The main thrust of the book is to describe Keller’s ambitious program of developing a perceptual quality space — an exhaustive construction of the similarities of all sensory modalities which would eventually allow for principled comparisons between modalities, both in the shapes of their perceptual quality spaces and also how particular stimulants might simultaneously stimulate multiple modalities. 

Keller emphasizes that this space should be developed using perception of similarities of stimuli rather than differences. I initially thought that this was simply isomorphic to Just Noticeable Difference with measurements with a flip of the distance bit. However, as I considered it more, it does seem likely that framing the task as the measurement of similarities rather than a measurement of differences allows you to come up with experimental frameworks that hadn’t been imagined previously. For example, the 3 stimulus similarity test he describes 

(given 3 stimuli: A, B and C, is B “perceived as being closer” to A or C) 

is something which I can’t recall having ever seen in a JND test. My intuition is that the forced binary of the 3 stimulus similarity test potentially allows better insight into perceptions that don’t rise to the level of consciousness.

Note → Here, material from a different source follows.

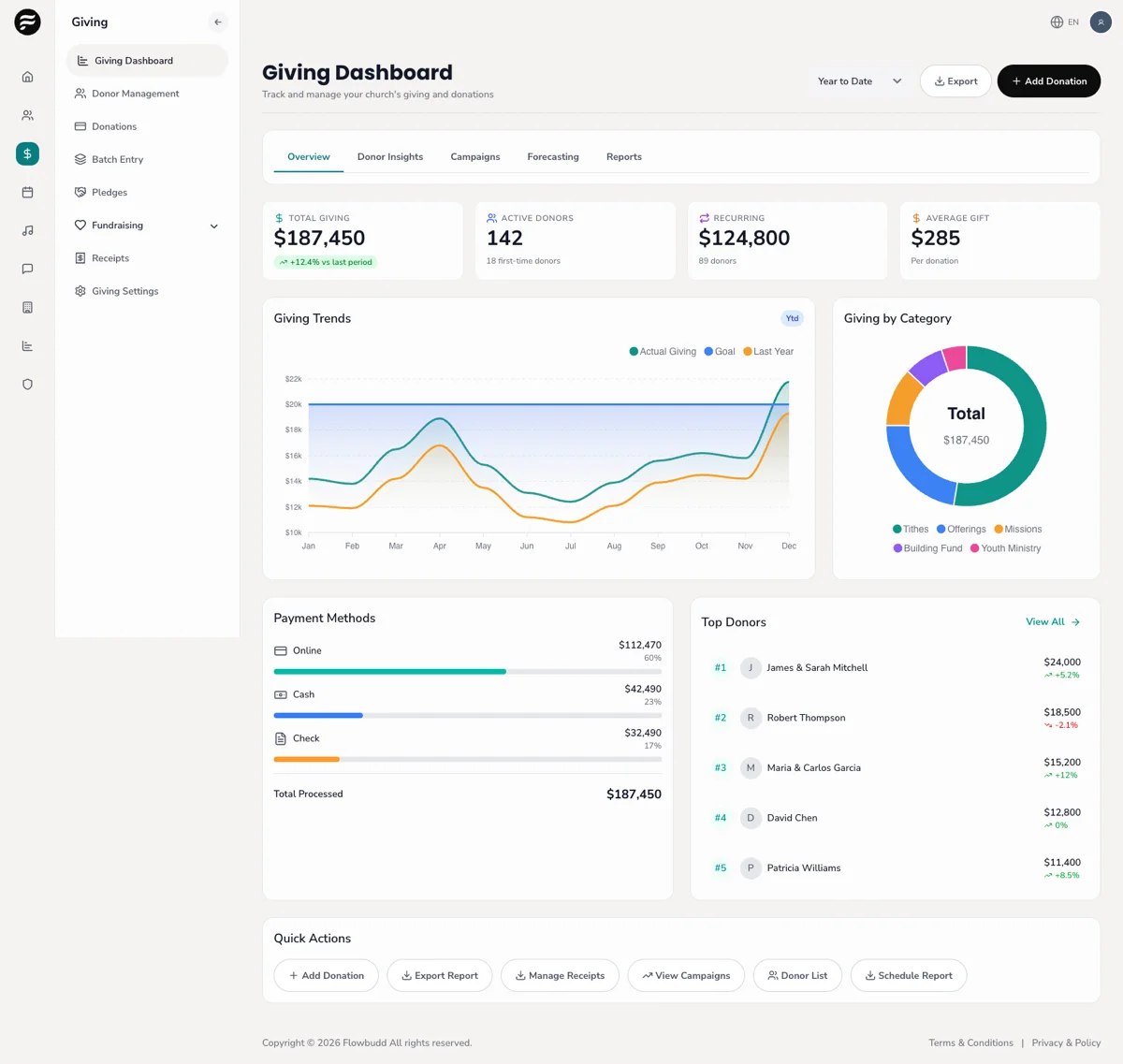The width and height of the screenshot is (1123, 1064).
Task: Collapse the Giving sidebar panel
Action: (217, 21)
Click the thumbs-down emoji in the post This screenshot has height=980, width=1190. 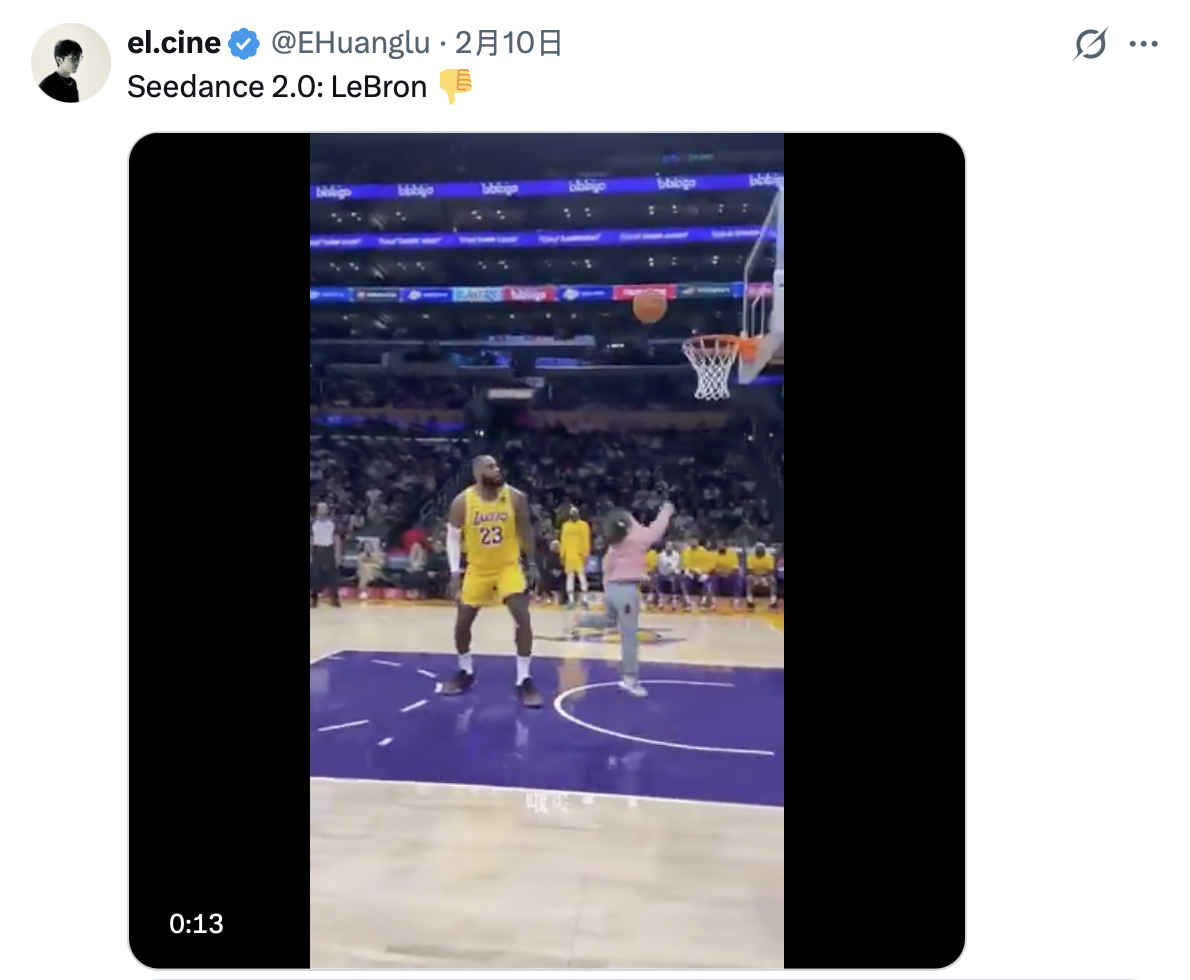[x=455, y=87]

That said, even characterizing the single sense of olfaction in this manner is a big lift. As Keller acknowledges, we don’t yet have a handle on any axes that capture our perception of distance between smells, let alone the appropriate axes to measure the principal components of these distances with any consistent methodology — as he says

For tastes and smells, pleasantness may even be the dominant perceptual dimension

Keller is fully aware of the of the complexity of the task, describing 3 barriers to this research

  1. Using verbal labels for descriptions which he characterizes as establishing an odor descriptor space rather than a perceptual space. Which implies that there’s not only no attempt to assure that the descriptors are disjoint but also nothing to assure that they completely cover the olfactory capabilities of the test subjects
  1. The difficulty of finding the right odorants to use for such a project. 
  1. Most attempts to construct a smell space are based on individual odorous molecules, while most perceived smells are formed by a mixture of multiple odorants hitting the olfactory sensors.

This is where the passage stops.